Energy and labour issues are the main issues affecting cucumber production in the UK, especially in the Lea Valley.
"Normally, growers would be planting cucumbers in the greenhouses in early January. This year the majority will not plant until late February or early March, some will wait until April," said Lee Stiles, Secretary of the Lea Valley Growers' Association. "The season will run until September."
Lee said the energy costs are too high to plant in January. "Last year growers were only using the boilers to heat the greenhouse every other day from May onwards to save on costs, but this meant less CO2 in the greenhouse, which led to a drop in yields."
Last year the cost of energy was between £6-8 per therm, this year, it is £1.70, and before the energy crisis, it was just £0.40 per therm. Half of the UK's growers didn't plant last year.
"10% of growers stopped growing last year, and the land is now proposed for housing or light industrial use. Since 1960, four or five growers stopped per year, and in 2021 and 2022, this number grew to ten per year.

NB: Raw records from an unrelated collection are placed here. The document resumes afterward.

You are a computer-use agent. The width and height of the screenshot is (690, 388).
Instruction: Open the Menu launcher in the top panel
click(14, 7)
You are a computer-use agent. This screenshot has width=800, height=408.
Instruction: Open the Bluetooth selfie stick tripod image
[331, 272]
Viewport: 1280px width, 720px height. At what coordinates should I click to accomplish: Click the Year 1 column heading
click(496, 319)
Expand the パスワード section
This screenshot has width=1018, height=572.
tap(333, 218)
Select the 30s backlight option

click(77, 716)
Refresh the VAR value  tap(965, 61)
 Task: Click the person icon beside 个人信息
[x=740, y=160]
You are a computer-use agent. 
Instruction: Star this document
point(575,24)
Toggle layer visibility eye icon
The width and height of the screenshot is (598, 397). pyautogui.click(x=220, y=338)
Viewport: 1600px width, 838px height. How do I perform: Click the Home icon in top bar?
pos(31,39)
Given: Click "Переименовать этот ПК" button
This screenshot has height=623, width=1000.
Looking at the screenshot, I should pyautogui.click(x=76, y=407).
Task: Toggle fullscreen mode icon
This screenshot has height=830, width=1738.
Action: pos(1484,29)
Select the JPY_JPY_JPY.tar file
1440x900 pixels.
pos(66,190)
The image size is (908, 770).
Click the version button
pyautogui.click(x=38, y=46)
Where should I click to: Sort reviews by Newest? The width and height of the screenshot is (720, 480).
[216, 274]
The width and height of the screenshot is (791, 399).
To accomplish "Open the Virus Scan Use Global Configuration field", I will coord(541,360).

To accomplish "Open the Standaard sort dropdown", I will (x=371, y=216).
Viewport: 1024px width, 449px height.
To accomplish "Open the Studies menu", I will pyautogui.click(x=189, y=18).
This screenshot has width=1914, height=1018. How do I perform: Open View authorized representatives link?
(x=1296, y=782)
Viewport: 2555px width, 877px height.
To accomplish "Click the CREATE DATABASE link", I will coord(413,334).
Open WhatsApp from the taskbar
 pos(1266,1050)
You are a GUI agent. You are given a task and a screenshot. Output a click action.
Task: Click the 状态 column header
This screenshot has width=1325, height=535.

"This has really impacted the area used to grow food and will seriously affect the country's food security. We are seeing more and more imports not only from Spain and Holland but increasingly from Turkey, Morocco, and Egypt. Produce coming from these countries takes a week by road.
"This situation is across the board in the UK fresh produce sector, it is not just energy and labour costs which have gone up, all inputs costs have increased, with very little increase in the returns from the retailers."
There has been an energy price cap imposed (£2.19 per therm) by the government, which started last October and will end in March, when it will be replaced by a 6% discount.
According to Lea, growers have never received any assistance from the government, and the policies on labour and costs must change, with more assistance being given to growers.